# Sistema de luces audio ritmicas conectadas a la PC



## DAEG56

Hola a todos!!!..
soy nueva en electronica   , y tengo que hacer un proyecto, necesito saber como puedo hacer un sistema de luces audio-ritmicas conectadas a la PC. Si tienen un tutorial o algo parecido les agradeceria mucho si me lo pueden enviar o dejar la direccion.   
GRACIAS !!!


----------



## skull

la idea es hacer un programa en el PC (filtros digitales,etc) y sacar la señal por medio de algun puerto,o simplemente la salida de audio del PC conectarlo a un audioritmico??

saludos


----------



## DAEG56

Hola skull, bueno la idea es conectar la salida de audio del PC a un audioritmico... el software para reproducir la musica tambien debemos hacerlo nosotros en visual basic, ya que es un proyecto de Ing. de Sistemas e Ing.

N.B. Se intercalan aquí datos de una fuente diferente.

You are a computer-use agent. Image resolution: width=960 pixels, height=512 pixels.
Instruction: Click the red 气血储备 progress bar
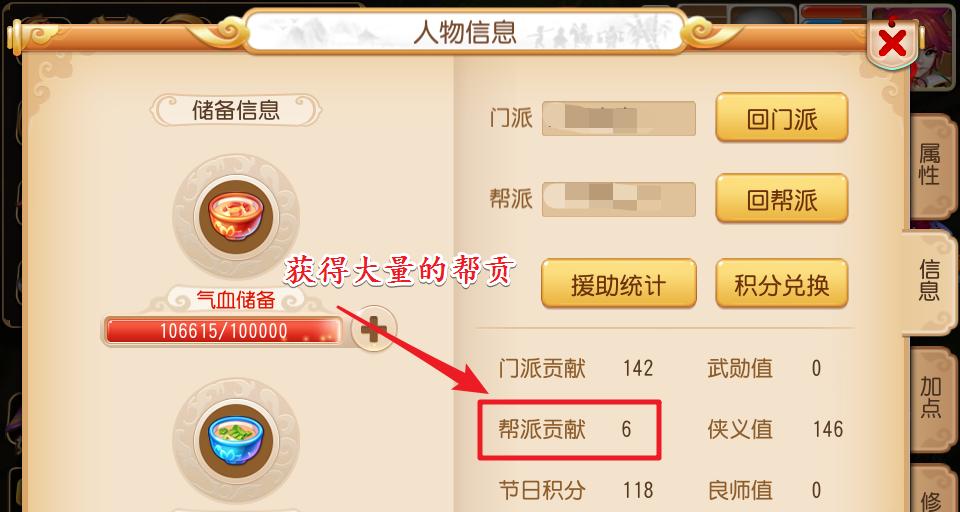tap(223, 331)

Electronica.... pero por lo del software no hay problema.... lo que necesito es un tutorial para el audioritmico y como conectarlo a la PC.... por lo que ves yo no tengo ni idea... es que estudio Ing. de Sistemas...jeje... 
te agradeceria mucho si me puedes ayudar...


----------



## skull

hola DAEG56,mira aqui te dejo unos links de unos circuitos para lo que necesitas,por ahora vista estas paginas

http://www.pablin.com.ar/electron/circuito/ilum/audiorit/index.htm

http://www3.telus.net/chemelec/Projects/Color-Organ/Color-Organ.htm

http://comunidad.ciudad.com.ar/internacional/aruba/megat/amplificadorfi8.htm

cualquier duda escribe solamente,saludos


----------



## kraxyny_advance

*si no me equivoco tu necesitas esto   

Vumetro de LEDs

Plug in de Winamp
DESCARGA

Winamp
Winamp 5 . 1 
*

Definición de Vúmetro
*Instrumento para representar el nivel de la señal de audio *


----------



## crespo

kraxyny_advance

 probe el winamp con lod dll y no me funca a ti si?


----------



## kraxyny_advance

el dll se utiliza con maquinas que tienen Win XP si no te funca ese utiliza uno que se llama IO.DLL


----------